#### [What you have to do]
From the line containing "The image size is (667, 517)." to the last line of the records below, retype every line exactly and output nothing else.

#### [Records for this task]

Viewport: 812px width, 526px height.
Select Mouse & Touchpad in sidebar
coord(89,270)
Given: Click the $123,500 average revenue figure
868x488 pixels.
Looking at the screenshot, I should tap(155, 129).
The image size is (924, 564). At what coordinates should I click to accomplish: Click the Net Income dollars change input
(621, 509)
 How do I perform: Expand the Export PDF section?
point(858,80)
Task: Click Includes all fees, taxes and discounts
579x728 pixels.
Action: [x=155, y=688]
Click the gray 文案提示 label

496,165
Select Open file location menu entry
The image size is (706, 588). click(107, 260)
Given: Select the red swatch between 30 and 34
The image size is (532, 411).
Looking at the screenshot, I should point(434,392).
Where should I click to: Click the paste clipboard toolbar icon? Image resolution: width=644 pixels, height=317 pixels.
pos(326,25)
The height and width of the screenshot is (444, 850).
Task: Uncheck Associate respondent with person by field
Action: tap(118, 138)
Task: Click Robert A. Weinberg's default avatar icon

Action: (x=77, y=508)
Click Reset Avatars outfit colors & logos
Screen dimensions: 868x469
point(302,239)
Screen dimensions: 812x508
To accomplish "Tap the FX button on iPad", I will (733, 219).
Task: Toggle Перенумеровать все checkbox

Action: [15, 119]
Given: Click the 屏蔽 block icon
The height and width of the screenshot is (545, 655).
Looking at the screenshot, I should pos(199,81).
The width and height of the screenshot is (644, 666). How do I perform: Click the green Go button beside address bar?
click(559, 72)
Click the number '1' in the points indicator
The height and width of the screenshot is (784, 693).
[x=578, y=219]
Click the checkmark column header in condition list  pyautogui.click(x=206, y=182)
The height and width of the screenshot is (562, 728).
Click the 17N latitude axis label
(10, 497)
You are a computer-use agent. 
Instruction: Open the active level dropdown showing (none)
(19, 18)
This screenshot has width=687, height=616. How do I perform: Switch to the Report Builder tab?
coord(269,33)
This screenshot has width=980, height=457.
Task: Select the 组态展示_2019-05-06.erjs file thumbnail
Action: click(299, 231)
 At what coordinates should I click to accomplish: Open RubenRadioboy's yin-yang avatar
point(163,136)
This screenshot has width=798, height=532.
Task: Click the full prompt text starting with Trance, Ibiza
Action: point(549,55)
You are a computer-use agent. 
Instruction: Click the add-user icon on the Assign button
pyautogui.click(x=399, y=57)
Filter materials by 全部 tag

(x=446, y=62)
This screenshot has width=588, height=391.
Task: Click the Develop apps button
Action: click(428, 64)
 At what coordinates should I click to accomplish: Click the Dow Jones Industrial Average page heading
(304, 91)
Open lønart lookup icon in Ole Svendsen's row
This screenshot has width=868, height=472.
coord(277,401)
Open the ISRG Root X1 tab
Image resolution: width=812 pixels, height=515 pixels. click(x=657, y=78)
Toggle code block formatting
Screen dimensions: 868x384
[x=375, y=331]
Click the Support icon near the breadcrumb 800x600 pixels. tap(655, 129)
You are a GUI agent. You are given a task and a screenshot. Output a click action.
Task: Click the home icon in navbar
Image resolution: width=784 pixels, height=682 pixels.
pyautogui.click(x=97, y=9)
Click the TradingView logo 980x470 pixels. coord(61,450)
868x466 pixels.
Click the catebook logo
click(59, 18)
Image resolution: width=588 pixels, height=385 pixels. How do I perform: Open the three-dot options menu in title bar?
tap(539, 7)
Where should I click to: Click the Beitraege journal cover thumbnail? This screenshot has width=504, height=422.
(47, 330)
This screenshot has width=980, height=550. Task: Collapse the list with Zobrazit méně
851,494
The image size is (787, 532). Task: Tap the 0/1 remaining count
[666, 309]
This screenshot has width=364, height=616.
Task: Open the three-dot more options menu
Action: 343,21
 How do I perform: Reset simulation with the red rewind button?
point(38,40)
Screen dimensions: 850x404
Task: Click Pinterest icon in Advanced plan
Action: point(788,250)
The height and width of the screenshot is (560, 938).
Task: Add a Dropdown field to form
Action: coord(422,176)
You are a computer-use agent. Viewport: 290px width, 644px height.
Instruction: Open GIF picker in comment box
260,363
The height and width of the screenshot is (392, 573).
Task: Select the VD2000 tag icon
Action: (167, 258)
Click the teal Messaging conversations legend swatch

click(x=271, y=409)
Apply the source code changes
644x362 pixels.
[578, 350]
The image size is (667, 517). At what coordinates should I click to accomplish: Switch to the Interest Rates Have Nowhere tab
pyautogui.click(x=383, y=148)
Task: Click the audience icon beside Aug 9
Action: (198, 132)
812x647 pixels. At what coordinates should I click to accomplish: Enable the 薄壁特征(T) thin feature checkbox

#### [Completed exercise]
The image size is (667, 517). At what coordinates should I click to accomplish: Switch to the Interest Rates Have Nowhere tab
pyautogui.click(x=383, y=148)
Task: Click the audience icon beside Aug 9
Action: (198, 132)
812x647 pixels. At what coordinates should I click to accomplish: Enable the 薄壁特征(T) thin feature checkbox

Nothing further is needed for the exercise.